Next was naturally The Bell Jar. But it was a very different experience.

At the time it was only recently available in the U.S., where reviewers were reading it through the filter of The Catcher in the Rye. I found the comparison glib, and sexist. The two works are entirely different orders of observation and intent. Plath's writing frightened and haunted me. Salinger's left me exasperated and to a certain degree contemptuous.

Salinger is didactic, elitist, class-bound, smug. Plath is hilarious, self-deprecating, vastly more humane, and a far better writer. Esther Greenwood's a working class girl on scholarship, Holden Caulfield's an entitled Park Avenue twit. Esther's driven because she has to be, Holden's the ur-slacker because he can be. Esther's brilliant, Holden's a clod. Salinger romanticized mental illness, equating breakdown with enlightenment. Plath's narration of her attempted suicide made me cry.

Salinger had no direct impact, but he led to Kierkegaard, who became unfortunately central for a time. Plath's impact was immediately visceral. Not only the alarming fragility she narrates, but most particularly it's internalness, by which I mean, its origin within her own psyche, rather than from some external shock.1 Esther like Plath herself is broken. That's just how she is, and in the absence of scientific understanding of neurochemistry its mystery was frightening. I knew I wasn't right — was I broken? Would I one day crawl under my home with a fistful of sleeping pills and a big glass of water?

I've re-read it this week. In the days since, I haven't been able to stop crying. I attribute that not merely to my current fragility but also to the beauty of Plath's prose, and the power of her intellect, and the infinitely sad depth of my inability to protect her.
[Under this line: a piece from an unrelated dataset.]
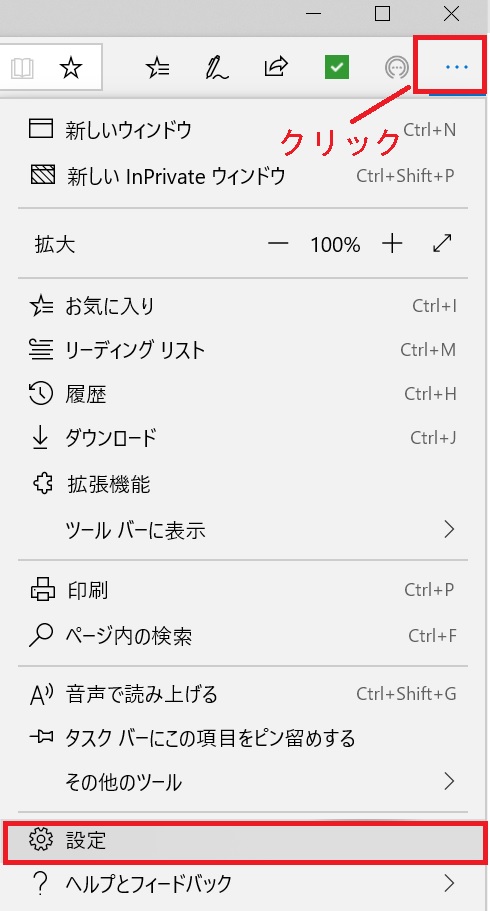Expand the その他のツール submenu
This screenshot has width=490, height=911.
point(243,782)
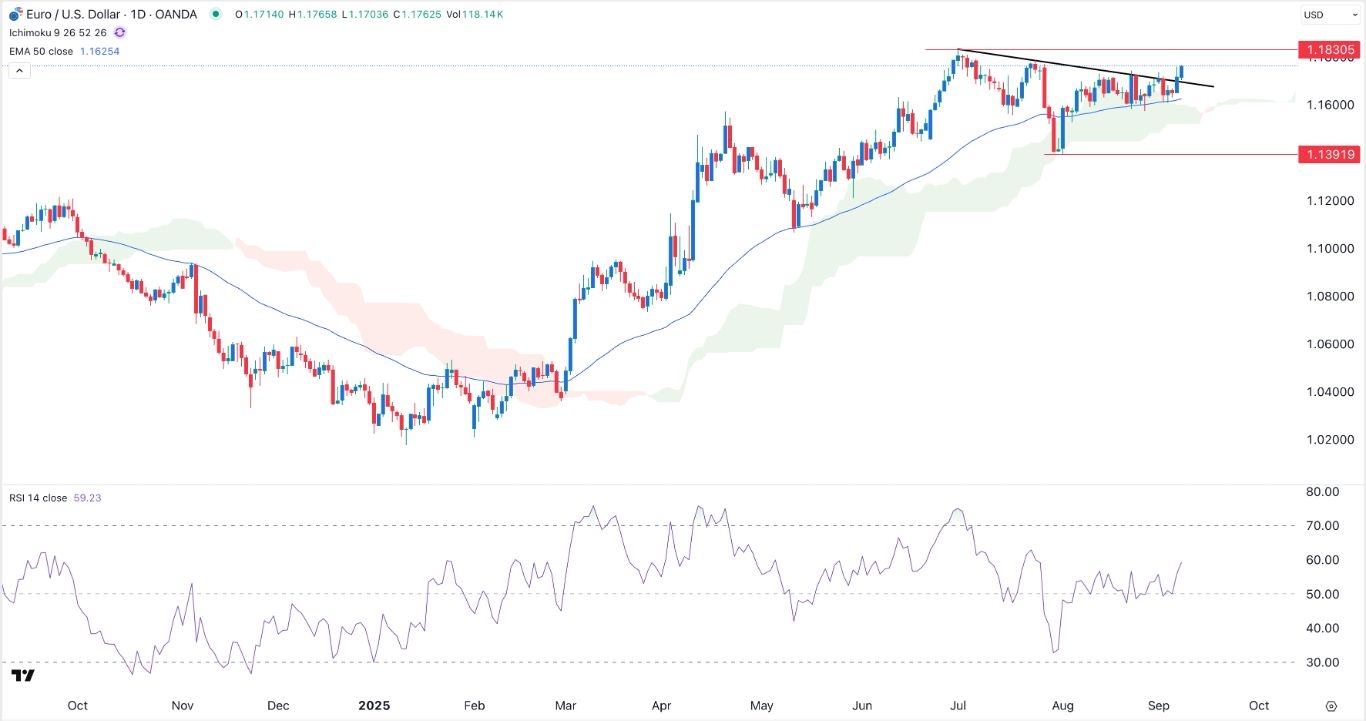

1. Daphne Merkin writes, "Men, that is, have cannily figured out how to sidestep the implication of moral failing that attaches to mental illness—as well as the specific criticism of self-indulgence that is attributed to more introspective accounts of this condition—by insisting on a force outside themselves, or on a purely genetic susceptibility. The female version, by contrast, tends to tip the other way. As epitomized by Anne Sexton's poetry and Sylvia Plath's The Bell Jar, female sufferers tend to take ownership of the condition of depression, accepting that it springs not only from errant biology but from a yawning inner lack—some elusive craving for wholeness or well-being. This writing is usually highly interior almost to a fault: the world in which the narrator moves when she is not depressed is given such short shrift that it tends to fall away entirely." (Daphne Merkin, This Close to Happy, Farrar, Straus and Giroux, 2017 (p. 13).) While I find the female/male generalization a bit exaggerated — IMO the best autobiographical narrative of depression is by far Andrew Solomon's, while The Catcher in the Rye is itself certainly highly interior — her point that women's narratives minimize exteriorality is interesting.